The Lofts of Greenville


The $18 million, 190-unit apartment complex in the former Monaghan Mill is 100 percent occupied and pre-leased.


Mayfair Mill Lofts (Spartanburg)


The $8 million, 107-unit lot complex in a renovated 1922 mill building is 100 percent occupied and pre-leased.


West Village Lofts at Brandon Mill (Greenville)

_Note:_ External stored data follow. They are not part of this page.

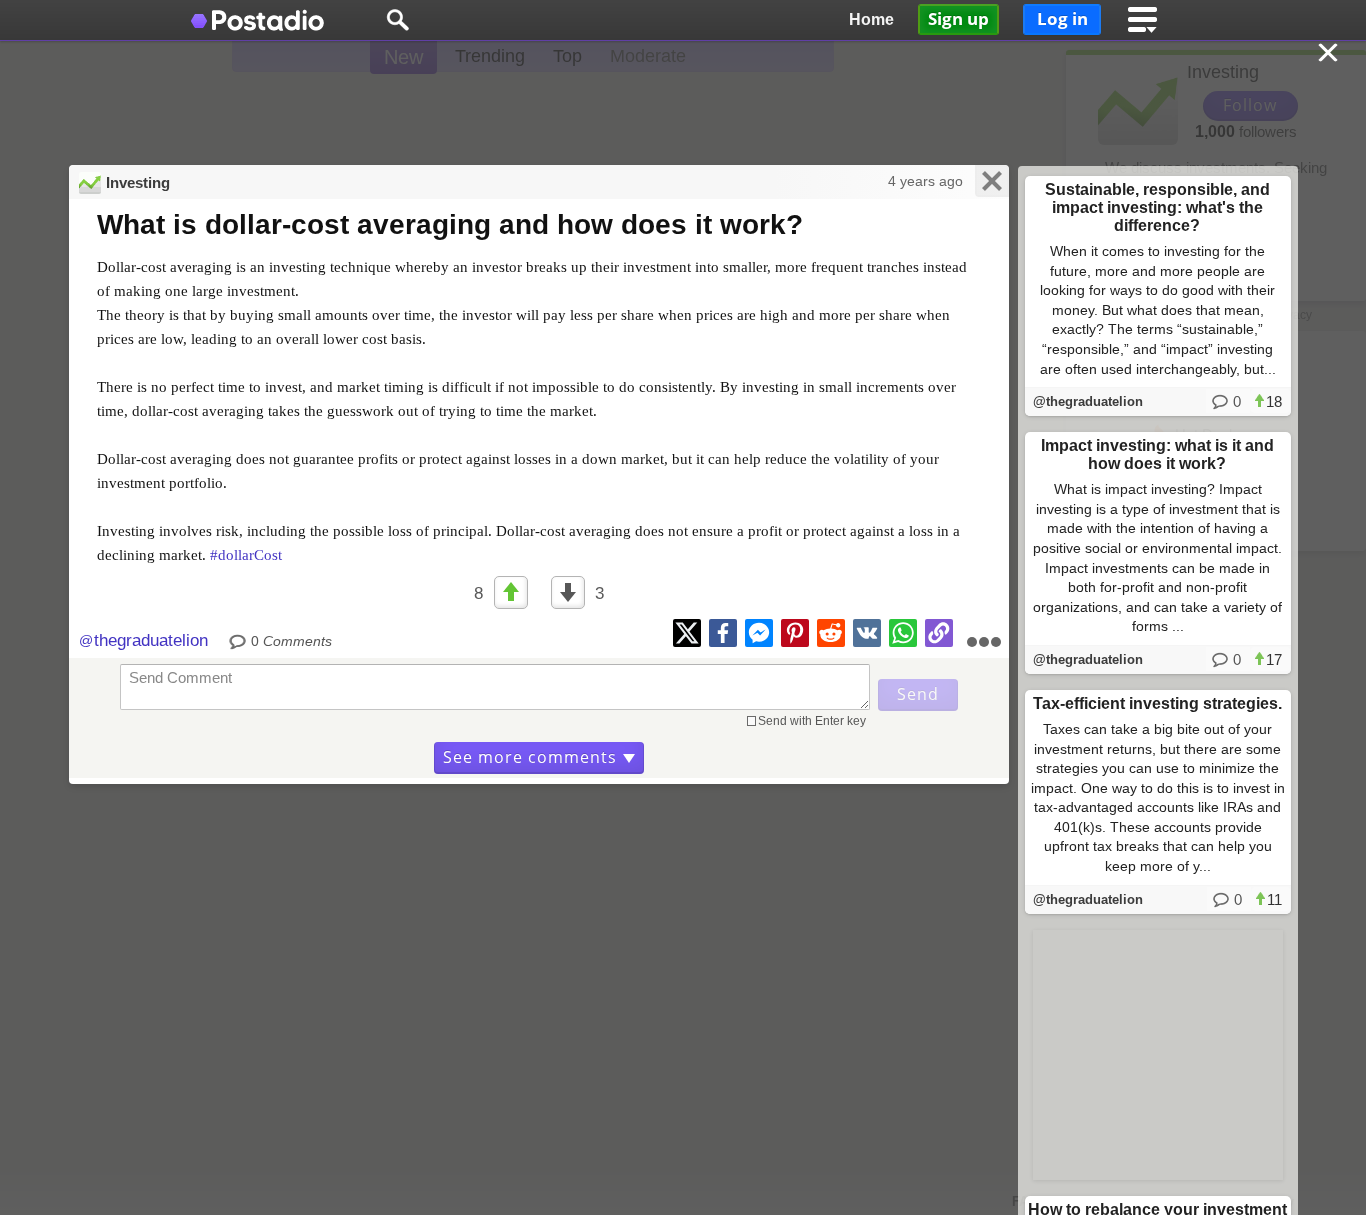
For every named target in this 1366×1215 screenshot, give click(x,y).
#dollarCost (246, 555)
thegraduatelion (151, 640)
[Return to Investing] (1330, 54)
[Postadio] (258, 20)
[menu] (1143, 20)
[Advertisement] (683, 110)
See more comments (530, 757)
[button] (397, 20)
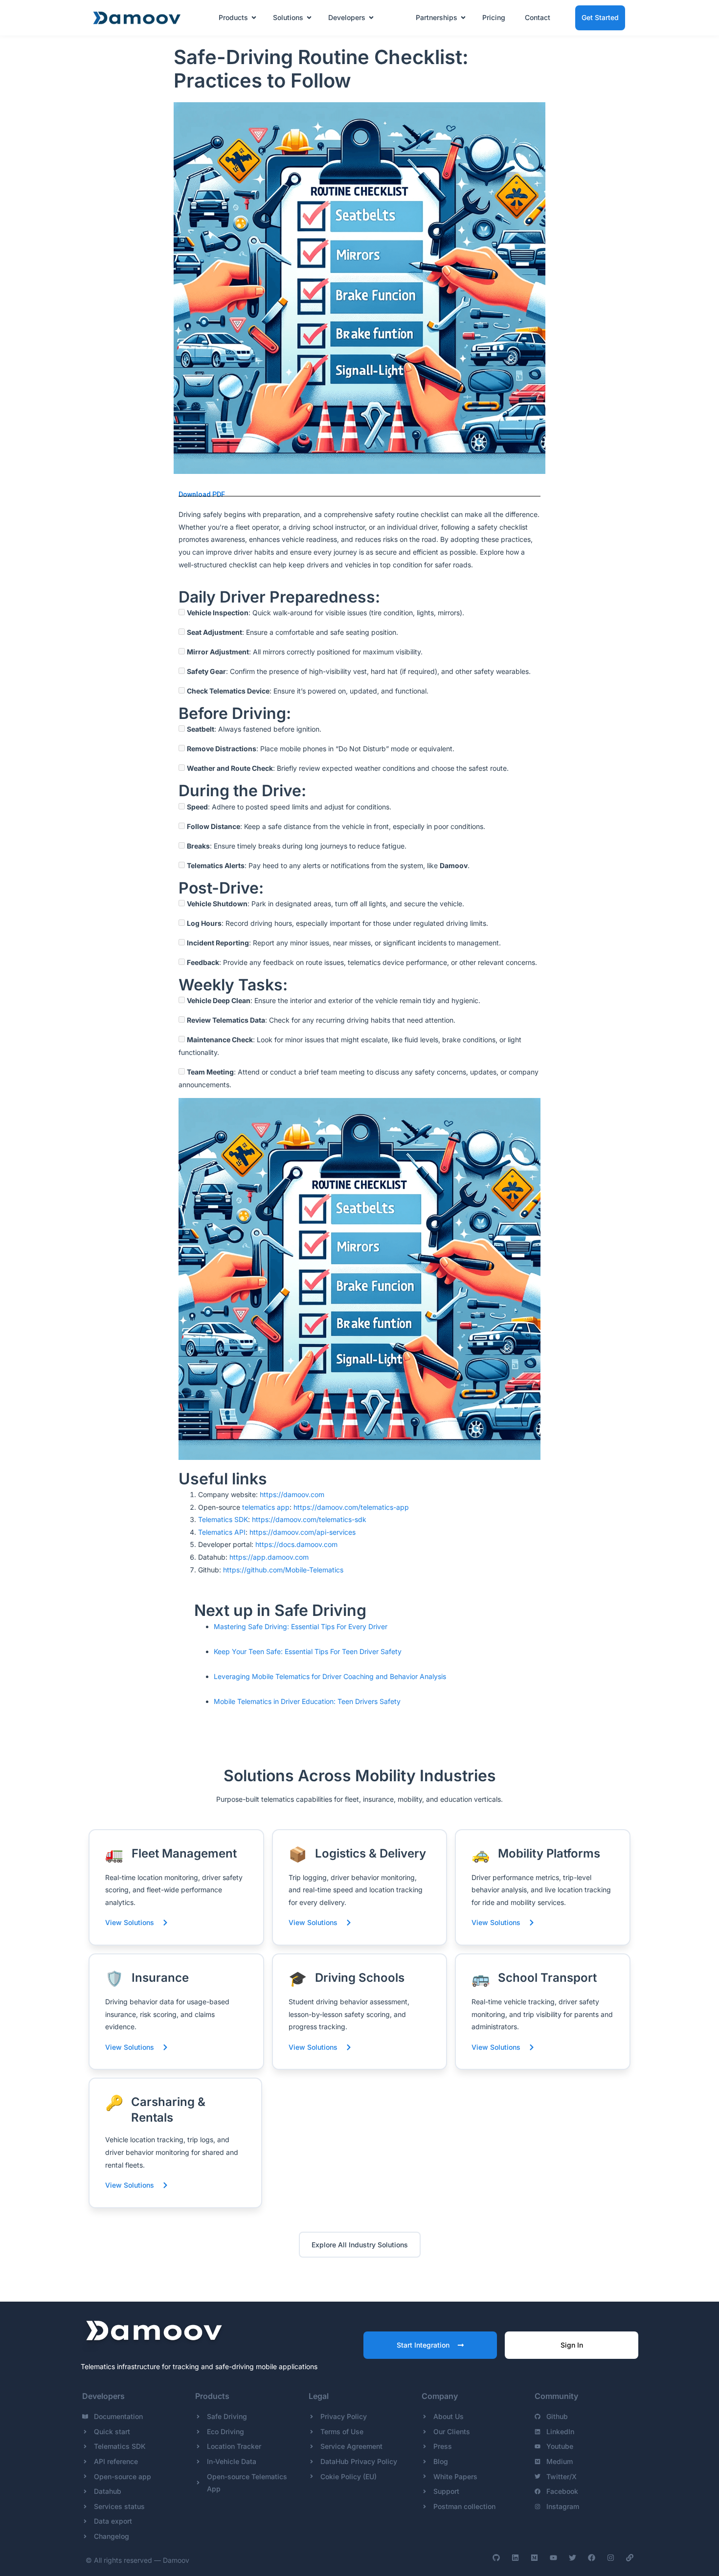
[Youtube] (553, 2557)
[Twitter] (572, 2557)
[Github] (496, 2557)
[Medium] (534, 2557)
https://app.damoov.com (269, 1557)
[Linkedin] (515, 2557)
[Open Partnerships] (463, 17)
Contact (537, 17)
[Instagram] (610, 2557)
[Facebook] (591, 2557)
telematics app (266, 1507)
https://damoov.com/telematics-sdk (309, 1519)
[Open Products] (253, 17)
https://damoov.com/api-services (302, 1532)
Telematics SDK (223, 1519)
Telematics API (222, 1532)
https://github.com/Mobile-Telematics (283, 1570)
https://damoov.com (292, 1494)
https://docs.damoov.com (296, 1544)
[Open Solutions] (309, 17)
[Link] (629, 2557)
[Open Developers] (371, 17)
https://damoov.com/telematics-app (351, 1507)
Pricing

There are currently no roadblocks, said Burt. Two-thirds of the mill are framed. Phase 1 (67 units) on track to open in May 2016. Phase 2 projected to open early Fall 2016; phase 3 projected to open late Fall 2016.


Arcadia (Spartanburg)


Still in design phase with projected start mid-2016 and finishing in 2017. Arcadia will have approximately 110 units.


Reaching out


Pace Burt’s development projects often include initiatives aimed at helping the community around it to grow. Some of what he’s working on in the Upstate’s mill villages include:




Burt is donating 6 acres at a value of $1.2 million dollars to Greenville County to create a park for the Monaghan Mill neighborhood, he said. “We own the property but we don’t utilize it, so they are going to create a park for the neighborhood and they are also going to expand their elderly community center that the county runs. So that’s something that we have stepped up to the plate to get done.”


Creating green space


Burt and Lofts at Greenville manager Kelly Beasley have been involved in neighborhood gatherings, doing landscape work and planting trees, and Burt hopes to do the same at Brandon Mill, he said. “If we can put some money together, I’d like to buy a few of the older mill houses and have them removed to create some green space for the neighborhood.”


Loan opportunities


Still in the planning phases, “there is an opportunity for us to help kick-start smaller businesses to come into the area,” Burt said, with an eye toward incorporating them into Brandon Mill. “We have a large open area inside the building where we would probably, at a very inexpensive rate, get the food truck businesses to come in.”